John Joseph Capek is a composer, arranger, keyboardist, producer.

Biography

John Capek was born in Prague, Czechoslovakia (now Czech Republic). on 27 November 1947. He is the son of Fred Capek, a concert pianist and Mechanical Engineer, and Irene Capek, both survivors of Terezin and the Auschwitz concentration camp. Capek moved with his family to Melbourne, Australia at the age of three. His father was his first piano teacher and showed him the works of Czech composers Bedřich Smetana and Antonín Dvorak, which he was playing by the age of three. 
Capek’s wife Batsheva, born in Toronto, Canada, is a singer and guitar player, known for her Yiddish and Hebrew songs.

Career

Capek studied piano as a child, then later, influenced by Little Richard, Ray Charles and Chuck Berry, co-founded Carson, one of Australia's premier blues bands.
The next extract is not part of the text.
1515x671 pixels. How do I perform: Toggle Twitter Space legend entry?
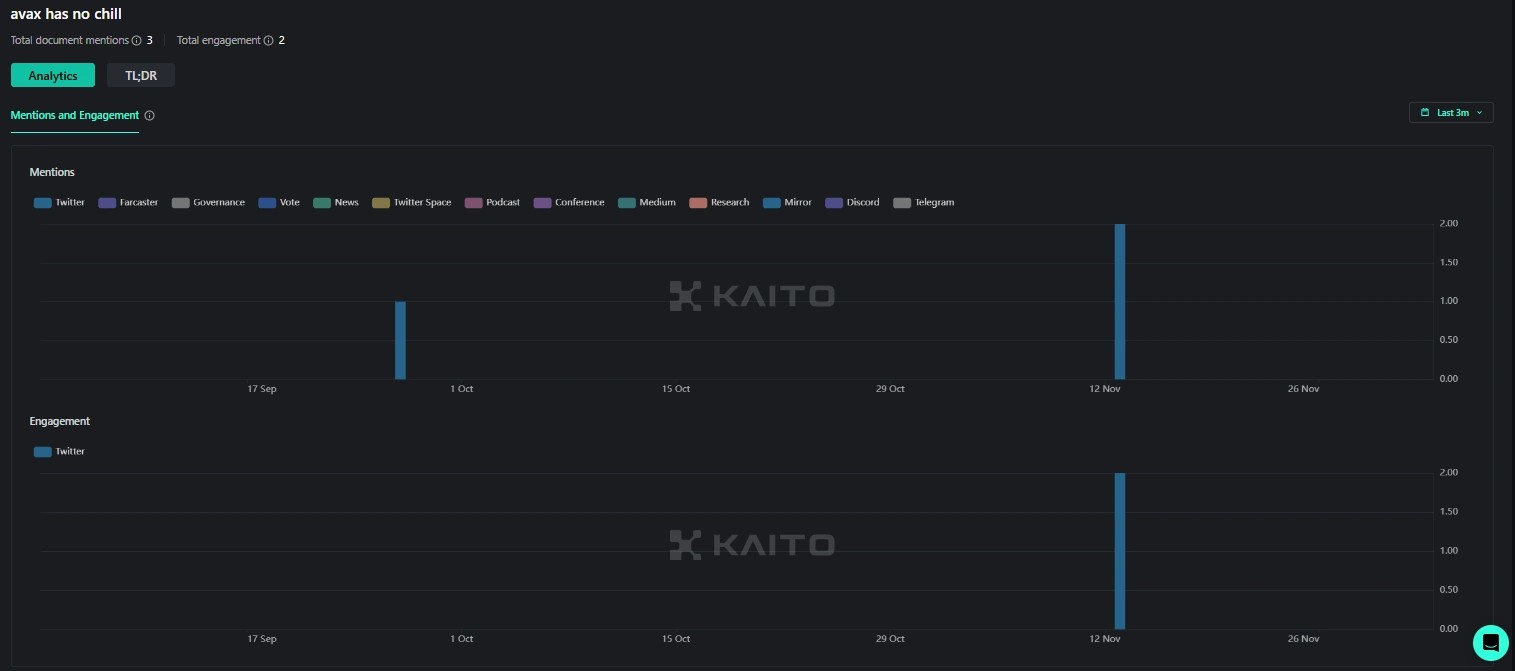pos(411,203)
He graduated as a Chemical Engineer but left this job soon after to pursue his passion of music. Capek then played in the bands King Harvest, Flite, and with Australian music artists Doug Parkinson and Renee Geyer. 

In 1973 Capek emigrated to Canada.

In Toronto Capek played keyboards and arranged songs for Marc Jordan, Ian Thomas, Dan Hill and Dianne Brooks, and produced hit recordings for Hill, Ken Tobias, The Good Brothers, the Downchild Blues Band and Amy Sky. He formed a songwriting partnership with Jordan and moved to Los Angeles, placing songs with René Shuman, Rod Stewart, Joe Cocker, Diana Ross, Manhattan Transfer, Isaac Hayes and many others. As a session musician Capek recorded with legendary producers Humberto Gatica and John Boylan. As "John Capek & The Family of Man" he released his debut recording, "Indaba (Mesa Blue Moon)".

Capek co-wrote much of Australian singer John Paul Young's 1984 album, One Foot in Front. 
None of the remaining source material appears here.